Now that he’s been nominated, Green says “politics will have nothing to do” with how he would do the job of Army secretary. Wrong. Leading the Army requires an appreciation for every individual, without exception, and Green wouldn’t have the confidence of the thousands of LGBT soldiers proudly and openly serving today. Every soldier needs to know that those at the top, uniformed and civilian, have their back. But based on the way he has used anti-LGBT politics to advance his career, that’s not him.
And his views put him at odds with the Department of Defense, which values its diversity and has been a leading organization in advancing equality. Years before marriage equality became the law of the land, the Pentagon supported ending “don’t ask, don’t tell.” Last year, after studies conducted by the Palm Center and others institutions were released, the United States joined the militaries of 18 other nations, announcing that transgender service members would be able to serve openly. LGBT soldiers play an integral part in the defense of our nation and have since our founding. I know from personal experience that serving authentically only improves individual performance and, thus, enhances unit readiness. A RAND Corp. study conducted last year found that the impact, specifically, of transgender service members serving openly would have a minimal impact on readiness and costs.

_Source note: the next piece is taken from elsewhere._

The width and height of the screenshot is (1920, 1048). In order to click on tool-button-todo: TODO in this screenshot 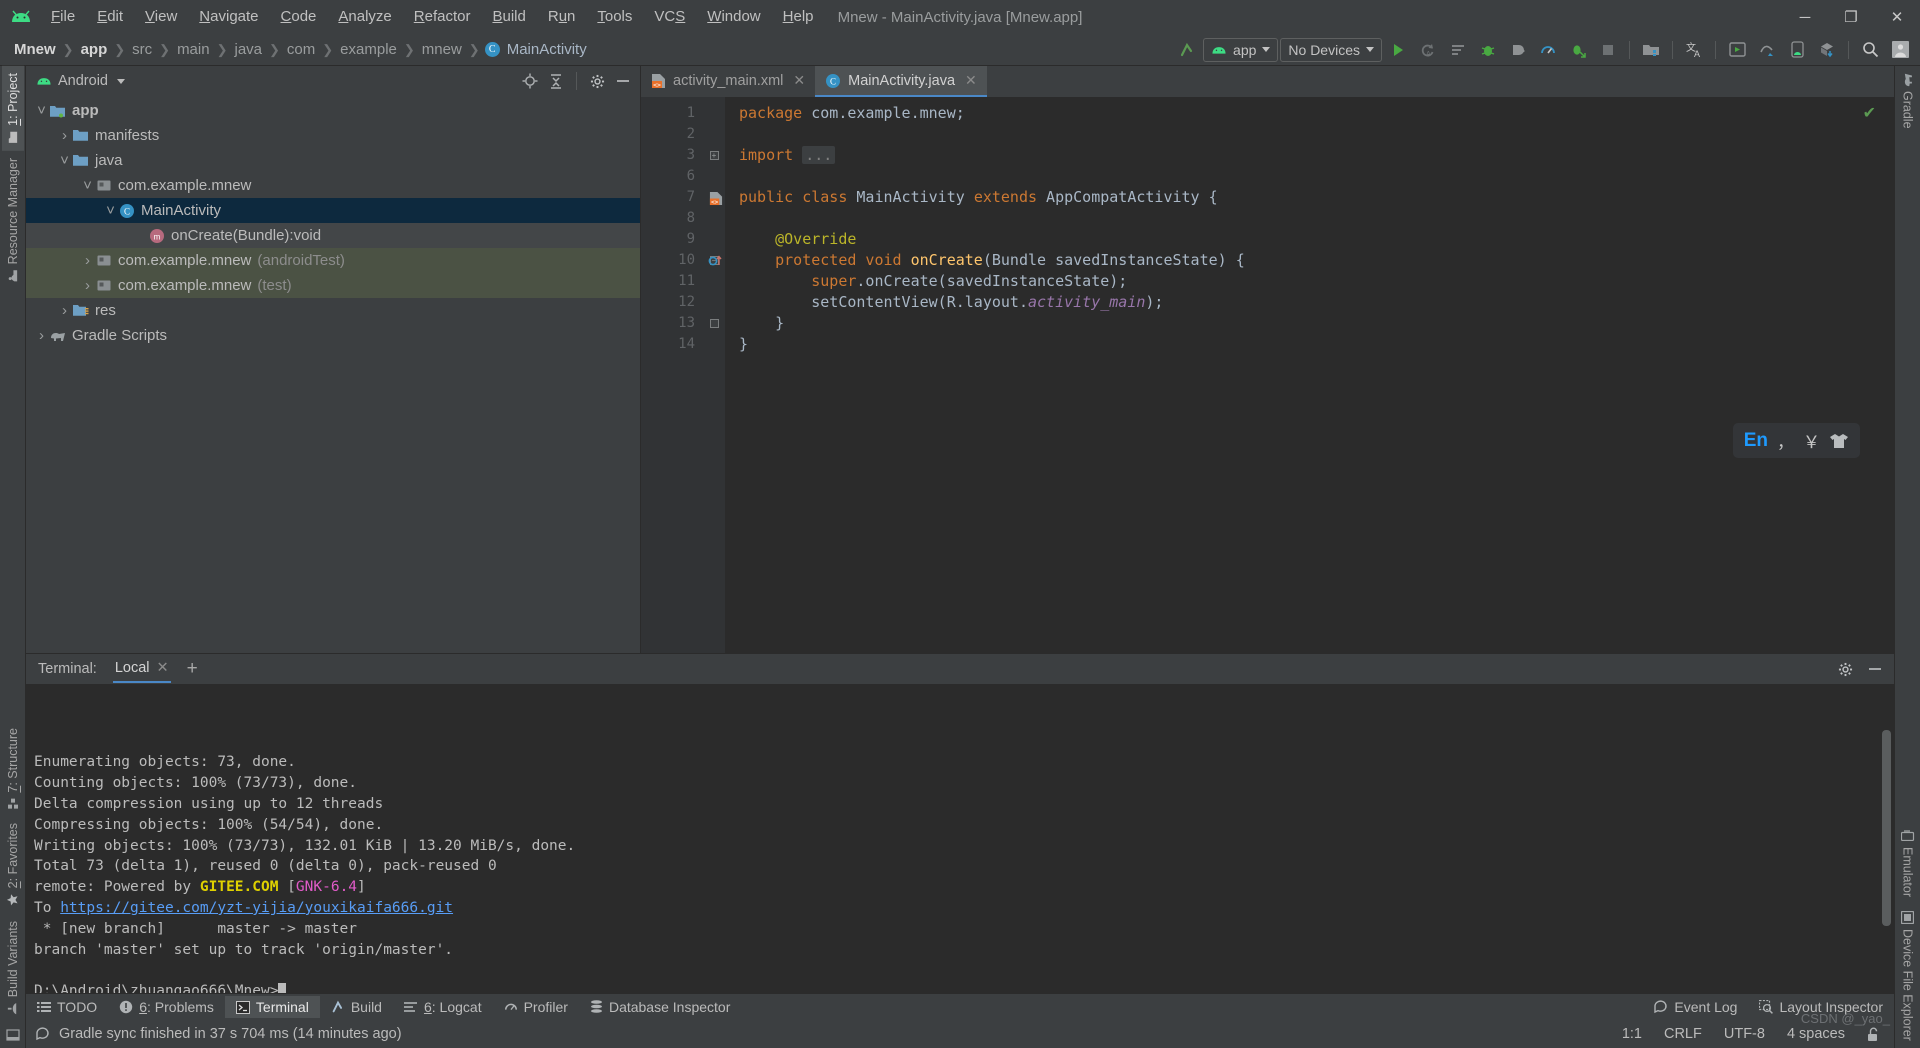, I will do `click(67, 1007)`.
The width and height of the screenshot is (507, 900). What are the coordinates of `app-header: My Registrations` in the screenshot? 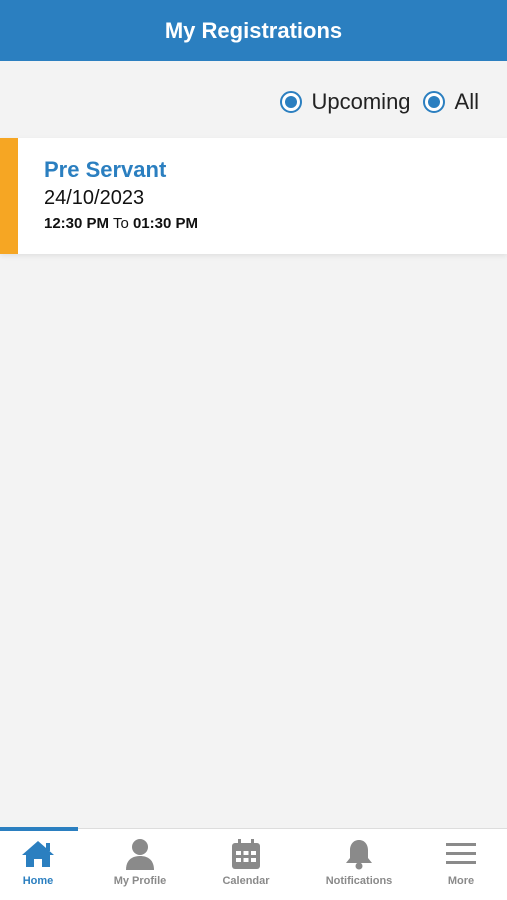 It's located at (254, 30).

Retiring as a full-bird colonel, I’m one of the highest-ranking publicly out transgender veterans in the country. During my two-and-a-half years as a Pentagon civilian analyst, I was identified as an exceptional performer and was known for the skills I brought to the table. I worked with former Army secretaries and their staffs. As a former human resources director for two federal agencies, I can attest to the value of an inclusive workforce. In and out of the military, what matters isn’t an individual’s orientation or identity, but whether they can do the job. The fact that three women have earned the prestigious Army Rangers tab and greater numbers of women are becoming infantry officers is proof ability knows no gender.
To be effective and maintain a competitive edge, organizations must be willing to learn and evolve. To do that, leaders must recognize advances and implement change accordingly. As a physician, I suspect Green accepted and incorporated medical advances and new protocols that were in the best interest of his patients. But based on his repeated attacks on the LGBT community, he doesn’t seem capable of evolving and accepting all service members as equals.
The Army follows a clear chain of command, and the tone is set from the top. Army leadership matters, and confirming Green to be secretary of the Army would send a very clear, very wrong, signal: LGBT soldiers are not welcome. By nominating Green, Trump has shown his true colors on LGBT issues, and if U.S. senators vote to confirm Green, they will have done the same.
Oh, and Sen. Green, I’m not diseased.